> _WHAT YOU HAVE TO DO_
List every organization the climate and investment text names.

[[ TEXT, beginning ]]

The planet is getting hotter. According to the World Meteorological Organization, 2011-2020 was the warmest decade since records began. We are all aware, by now, of the climate emergency- and of the fact that we have only ten years, at most, before reaching the point of no return.
While the COVID-19 crisis this year has had a devastating effect on society and global economies, it has had a positive impact on carbon emissions and has shown us all that it is possible to reduce our carbon emissions drastically. The goal now is to find a happy balance as we reignite global economies.
Environmental impact of COVID-19 pandemic
One thing is clear; governments cannot solve the problem on their own. So how can the investment industry play its part?
The central role of asset management
By the end of 2019 close to $90trn of assets were being managed by asset managers around the world– to put that into perspective, it is approximately five times the GDP of all the countries in the European Union combined! With such large amounts of money to invest, asset managers have a real opportunity to drive sustainable change around the world.
As recently as four years ago, environmental, social and governance (ESG) investing was quite a niche approach, popular in Europe but not widely embraced…however it is estimated that the incorporation of ESG data in investment decisions has almost doubled since then – now reaching just over $40trn, or almost 45% of all assets under management.
Much of this growth stems from investor demand and increasingly from the requirements of regulators around the world, whether local schemes or regional initiatives such as the EU action plan.
Growing investment use of ESG data
Source: GSIA, Opimas
Is climate truly an investment topic
Climate change is not just a matter for the media, young people or environmentalists; it has become a key topic for investors around the world. There are several reasons for this shift, the first being a question of investment risk management as climate change is closely associated with asset-specific risks. Identifying these risks and accounting for them in the investment process will lead to better long-term investment decisions.

[[ TEXT, end ]]
[[ DATA PROVIDED, beginning ]]

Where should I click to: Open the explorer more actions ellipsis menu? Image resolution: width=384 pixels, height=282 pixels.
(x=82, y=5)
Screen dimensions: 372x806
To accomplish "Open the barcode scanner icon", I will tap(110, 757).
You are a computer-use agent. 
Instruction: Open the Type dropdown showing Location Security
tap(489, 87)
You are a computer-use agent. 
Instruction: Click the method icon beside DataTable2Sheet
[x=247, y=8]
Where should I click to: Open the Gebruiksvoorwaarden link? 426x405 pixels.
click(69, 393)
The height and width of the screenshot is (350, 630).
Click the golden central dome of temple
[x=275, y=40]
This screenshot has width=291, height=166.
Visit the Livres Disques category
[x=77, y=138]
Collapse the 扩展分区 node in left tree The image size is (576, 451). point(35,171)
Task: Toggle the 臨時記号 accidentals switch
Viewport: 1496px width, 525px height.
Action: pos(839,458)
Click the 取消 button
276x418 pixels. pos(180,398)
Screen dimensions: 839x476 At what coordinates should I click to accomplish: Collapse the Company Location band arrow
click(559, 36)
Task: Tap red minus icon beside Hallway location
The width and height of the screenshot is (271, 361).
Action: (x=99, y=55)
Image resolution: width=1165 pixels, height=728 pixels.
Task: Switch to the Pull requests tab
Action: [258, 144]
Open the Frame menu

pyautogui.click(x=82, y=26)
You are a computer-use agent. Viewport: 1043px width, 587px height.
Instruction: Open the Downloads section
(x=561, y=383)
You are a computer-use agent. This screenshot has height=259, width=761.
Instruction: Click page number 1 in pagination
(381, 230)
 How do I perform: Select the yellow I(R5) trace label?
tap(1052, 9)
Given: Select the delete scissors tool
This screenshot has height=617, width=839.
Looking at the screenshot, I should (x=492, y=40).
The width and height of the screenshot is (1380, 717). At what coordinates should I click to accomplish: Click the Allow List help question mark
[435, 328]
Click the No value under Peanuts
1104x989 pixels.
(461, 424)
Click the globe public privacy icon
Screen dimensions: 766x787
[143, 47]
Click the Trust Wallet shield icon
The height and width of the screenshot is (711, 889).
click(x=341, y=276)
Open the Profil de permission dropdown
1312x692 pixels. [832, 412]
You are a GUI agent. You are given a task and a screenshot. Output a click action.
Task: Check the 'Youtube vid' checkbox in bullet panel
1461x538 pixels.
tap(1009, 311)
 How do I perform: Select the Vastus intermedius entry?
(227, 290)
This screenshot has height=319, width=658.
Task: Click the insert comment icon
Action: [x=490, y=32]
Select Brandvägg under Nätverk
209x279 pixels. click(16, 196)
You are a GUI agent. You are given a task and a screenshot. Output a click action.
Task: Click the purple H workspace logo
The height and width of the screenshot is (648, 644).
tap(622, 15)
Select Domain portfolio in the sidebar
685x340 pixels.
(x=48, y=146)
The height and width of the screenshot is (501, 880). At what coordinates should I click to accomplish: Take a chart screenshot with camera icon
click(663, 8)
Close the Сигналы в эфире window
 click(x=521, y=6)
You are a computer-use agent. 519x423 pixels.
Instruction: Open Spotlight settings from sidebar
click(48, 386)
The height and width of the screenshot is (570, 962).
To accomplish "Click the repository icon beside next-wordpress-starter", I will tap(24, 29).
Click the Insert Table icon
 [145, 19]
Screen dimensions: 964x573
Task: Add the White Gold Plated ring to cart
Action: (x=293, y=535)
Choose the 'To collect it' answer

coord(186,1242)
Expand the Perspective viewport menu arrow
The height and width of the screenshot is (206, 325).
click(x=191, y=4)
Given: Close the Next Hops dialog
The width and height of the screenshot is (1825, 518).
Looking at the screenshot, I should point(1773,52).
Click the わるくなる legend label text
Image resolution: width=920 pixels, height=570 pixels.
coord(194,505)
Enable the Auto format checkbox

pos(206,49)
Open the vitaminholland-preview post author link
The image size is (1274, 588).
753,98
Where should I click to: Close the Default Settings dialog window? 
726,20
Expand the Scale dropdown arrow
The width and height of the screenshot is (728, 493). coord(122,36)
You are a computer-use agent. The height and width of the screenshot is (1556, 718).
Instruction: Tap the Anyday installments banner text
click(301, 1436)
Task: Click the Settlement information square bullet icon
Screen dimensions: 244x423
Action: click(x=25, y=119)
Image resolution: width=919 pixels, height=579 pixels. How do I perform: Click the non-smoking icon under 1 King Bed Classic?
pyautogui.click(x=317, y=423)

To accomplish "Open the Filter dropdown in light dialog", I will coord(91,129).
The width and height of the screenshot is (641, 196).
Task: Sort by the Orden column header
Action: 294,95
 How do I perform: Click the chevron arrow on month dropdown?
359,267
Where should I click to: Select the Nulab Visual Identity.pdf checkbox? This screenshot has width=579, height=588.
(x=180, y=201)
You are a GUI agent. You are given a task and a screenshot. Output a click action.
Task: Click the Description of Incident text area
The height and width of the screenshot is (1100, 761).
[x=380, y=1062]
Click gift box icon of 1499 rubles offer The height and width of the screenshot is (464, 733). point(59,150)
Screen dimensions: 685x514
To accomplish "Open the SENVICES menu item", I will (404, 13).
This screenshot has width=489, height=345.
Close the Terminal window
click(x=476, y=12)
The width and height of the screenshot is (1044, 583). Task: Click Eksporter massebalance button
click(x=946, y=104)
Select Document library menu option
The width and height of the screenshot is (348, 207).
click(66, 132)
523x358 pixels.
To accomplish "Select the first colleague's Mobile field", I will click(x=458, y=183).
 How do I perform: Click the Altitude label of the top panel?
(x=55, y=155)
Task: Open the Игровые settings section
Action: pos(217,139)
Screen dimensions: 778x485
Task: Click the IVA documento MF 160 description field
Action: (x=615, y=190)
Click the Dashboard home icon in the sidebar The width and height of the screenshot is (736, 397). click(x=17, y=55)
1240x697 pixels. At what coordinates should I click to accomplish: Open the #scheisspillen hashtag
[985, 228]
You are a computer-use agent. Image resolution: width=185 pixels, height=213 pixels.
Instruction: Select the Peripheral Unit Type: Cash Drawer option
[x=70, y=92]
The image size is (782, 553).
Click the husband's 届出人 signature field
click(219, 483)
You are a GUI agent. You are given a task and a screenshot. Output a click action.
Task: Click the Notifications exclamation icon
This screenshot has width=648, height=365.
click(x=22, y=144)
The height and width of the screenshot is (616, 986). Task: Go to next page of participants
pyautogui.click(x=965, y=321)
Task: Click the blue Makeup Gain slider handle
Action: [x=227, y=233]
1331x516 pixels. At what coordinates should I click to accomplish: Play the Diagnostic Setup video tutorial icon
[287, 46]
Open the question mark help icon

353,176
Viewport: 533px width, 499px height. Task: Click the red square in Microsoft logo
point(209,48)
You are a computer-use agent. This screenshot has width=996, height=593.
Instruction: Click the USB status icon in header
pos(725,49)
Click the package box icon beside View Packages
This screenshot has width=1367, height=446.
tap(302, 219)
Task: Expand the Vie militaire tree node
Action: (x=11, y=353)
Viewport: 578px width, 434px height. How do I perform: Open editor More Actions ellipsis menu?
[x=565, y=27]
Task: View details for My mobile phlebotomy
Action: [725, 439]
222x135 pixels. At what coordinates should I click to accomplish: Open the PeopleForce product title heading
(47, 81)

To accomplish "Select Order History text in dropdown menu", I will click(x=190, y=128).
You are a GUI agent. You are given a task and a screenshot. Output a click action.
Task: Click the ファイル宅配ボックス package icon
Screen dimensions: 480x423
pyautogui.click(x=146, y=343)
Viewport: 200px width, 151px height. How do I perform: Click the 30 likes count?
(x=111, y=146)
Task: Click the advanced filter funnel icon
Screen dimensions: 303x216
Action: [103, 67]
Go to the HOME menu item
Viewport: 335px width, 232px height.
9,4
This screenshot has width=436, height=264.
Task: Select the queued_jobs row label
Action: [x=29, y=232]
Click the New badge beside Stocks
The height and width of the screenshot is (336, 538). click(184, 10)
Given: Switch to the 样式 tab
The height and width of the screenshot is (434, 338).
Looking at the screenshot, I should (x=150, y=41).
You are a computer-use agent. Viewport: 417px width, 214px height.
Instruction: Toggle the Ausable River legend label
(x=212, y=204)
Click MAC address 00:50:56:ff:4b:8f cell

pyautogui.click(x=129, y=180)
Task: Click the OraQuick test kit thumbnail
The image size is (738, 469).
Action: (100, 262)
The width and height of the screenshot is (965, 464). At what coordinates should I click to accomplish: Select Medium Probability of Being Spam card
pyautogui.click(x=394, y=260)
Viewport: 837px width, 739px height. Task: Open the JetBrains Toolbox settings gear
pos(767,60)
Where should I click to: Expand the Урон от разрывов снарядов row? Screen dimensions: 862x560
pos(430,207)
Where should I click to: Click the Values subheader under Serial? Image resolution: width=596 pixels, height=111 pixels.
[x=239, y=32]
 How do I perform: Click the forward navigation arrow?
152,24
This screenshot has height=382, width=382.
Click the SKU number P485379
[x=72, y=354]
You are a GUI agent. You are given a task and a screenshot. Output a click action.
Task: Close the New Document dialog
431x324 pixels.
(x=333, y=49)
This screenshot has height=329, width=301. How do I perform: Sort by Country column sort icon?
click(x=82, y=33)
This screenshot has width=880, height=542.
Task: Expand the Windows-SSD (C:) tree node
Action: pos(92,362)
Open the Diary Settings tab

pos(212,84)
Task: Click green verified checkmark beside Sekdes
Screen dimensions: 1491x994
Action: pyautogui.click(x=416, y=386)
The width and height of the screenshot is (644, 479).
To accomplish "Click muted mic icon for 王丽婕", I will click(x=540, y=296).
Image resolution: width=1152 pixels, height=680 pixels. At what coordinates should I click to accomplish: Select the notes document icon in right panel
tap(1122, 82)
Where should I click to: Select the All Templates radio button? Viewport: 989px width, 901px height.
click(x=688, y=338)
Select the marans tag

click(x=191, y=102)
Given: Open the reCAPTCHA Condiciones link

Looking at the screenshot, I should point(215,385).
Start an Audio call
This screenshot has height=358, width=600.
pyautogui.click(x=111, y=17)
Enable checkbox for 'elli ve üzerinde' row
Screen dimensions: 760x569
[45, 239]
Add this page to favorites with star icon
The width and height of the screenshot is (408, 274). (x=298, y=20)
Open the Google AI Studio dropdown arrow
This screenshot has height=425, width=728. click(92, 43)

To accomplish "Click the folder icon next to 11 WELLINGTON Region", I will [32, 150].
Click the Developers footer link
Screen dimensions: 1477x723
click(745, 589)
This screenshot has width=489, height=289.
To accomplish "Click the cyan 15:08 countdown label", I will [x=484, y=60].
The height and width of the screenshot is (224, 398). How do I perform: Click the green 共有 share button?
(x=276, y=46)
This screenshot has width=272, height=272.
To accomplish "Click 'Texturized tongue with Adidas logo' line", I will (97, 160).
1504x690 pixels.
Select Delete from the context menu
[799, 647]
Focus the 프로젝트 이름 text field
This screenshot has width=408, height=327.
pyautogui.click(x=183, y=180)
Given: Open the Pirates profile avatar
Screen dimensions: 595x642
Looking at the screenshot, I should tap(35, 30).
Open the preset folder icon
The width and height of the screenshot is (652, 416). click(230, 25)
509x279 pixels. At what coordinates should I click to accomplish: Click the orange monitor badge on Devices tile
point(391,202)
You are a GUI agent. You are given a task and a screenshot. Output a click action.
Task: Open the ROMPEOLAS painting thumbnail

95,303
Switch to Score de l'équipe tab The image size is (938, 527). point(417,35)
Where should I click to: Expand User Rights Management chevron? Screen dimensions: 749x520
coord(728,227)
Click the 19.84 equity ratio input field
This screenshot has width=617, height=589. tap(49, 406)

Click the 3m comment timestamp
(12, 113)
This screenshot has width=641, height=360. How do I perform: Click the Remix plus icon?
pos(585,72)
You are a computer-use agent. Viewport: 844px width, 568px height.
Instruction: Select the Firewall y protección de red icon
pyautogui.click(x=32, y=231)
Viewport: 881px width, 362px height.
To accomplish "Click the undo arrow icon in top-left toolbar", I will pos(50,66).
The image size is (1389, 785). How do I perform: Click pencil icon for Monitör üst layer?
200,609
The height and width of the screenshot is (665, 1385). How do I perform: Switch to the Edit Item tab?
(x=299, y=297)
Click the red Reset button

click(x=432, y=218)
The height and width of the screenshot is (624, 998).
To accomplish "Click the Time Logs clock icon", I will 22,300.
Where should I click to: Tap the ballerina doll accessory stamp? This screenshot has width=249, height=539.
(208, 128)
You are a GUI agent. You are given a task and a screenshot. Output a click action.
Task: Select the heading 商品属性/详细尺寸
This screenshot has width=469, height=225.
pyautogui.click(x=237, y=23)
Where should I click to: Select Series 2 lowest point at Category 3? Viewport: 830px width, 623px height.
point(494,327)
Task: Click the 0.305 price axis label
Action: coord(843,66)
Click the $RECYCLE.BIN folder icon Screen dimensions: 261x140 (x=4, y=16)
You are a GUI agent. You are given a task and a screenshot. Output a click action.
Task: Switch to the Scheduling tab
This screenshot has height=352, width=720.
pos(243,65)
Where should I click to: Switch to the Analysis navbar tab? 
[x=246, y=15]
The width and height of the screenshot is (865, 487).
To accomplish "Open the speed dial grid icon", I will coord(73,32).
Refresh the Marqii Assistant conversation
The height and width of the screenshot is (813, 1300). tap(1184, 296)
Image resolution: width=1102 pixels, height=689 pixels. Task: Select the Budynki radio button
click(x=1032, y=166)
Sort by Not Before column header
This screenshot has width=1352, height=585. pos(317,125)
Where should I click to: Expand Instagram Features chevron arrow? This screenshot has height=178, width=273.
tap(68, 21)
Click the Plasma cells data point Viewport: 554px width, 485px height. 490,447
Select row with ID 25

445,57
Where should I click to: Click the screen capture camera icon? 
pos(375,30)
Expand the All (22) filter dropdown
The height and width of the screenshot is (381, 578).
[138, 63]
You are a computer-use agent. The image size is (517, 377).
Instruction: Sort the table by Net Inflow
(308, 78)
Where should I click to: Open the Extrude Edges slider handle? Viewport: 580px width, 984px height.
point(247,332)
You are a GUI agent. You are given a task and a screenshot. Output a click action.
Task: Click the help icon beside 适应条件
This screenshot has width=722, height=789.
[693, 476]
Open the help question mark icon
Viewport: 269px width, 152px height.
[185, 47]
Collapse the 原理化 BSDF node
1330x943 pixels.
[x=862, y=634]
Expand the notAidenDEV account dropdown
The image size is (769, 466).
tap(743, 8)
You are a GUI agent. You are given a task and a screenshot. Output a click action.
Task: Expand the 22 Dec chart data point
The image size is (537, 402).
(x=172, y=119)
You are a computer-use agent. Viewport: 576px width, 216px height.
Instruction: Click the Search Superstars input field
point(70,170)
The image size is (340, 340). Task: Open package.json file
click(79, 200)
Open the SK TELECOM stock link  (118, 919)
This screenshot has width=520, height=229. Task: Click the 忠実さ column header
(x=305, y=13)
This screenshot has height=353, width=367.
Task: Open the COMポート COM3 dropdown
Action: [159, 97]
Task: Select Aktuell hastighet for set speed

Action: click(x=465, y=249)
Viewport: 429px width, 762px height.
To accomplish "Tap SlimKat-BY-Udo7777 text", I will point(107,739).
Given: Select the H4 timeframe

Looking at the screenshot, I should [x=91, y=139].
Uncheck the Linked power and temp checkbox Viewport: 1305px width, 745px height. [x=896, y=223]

[[ DATA PROVIDED, end ]]

> _SOLUTION_
- World Meteorological Organization
- European Union
- GSIA
- Opimas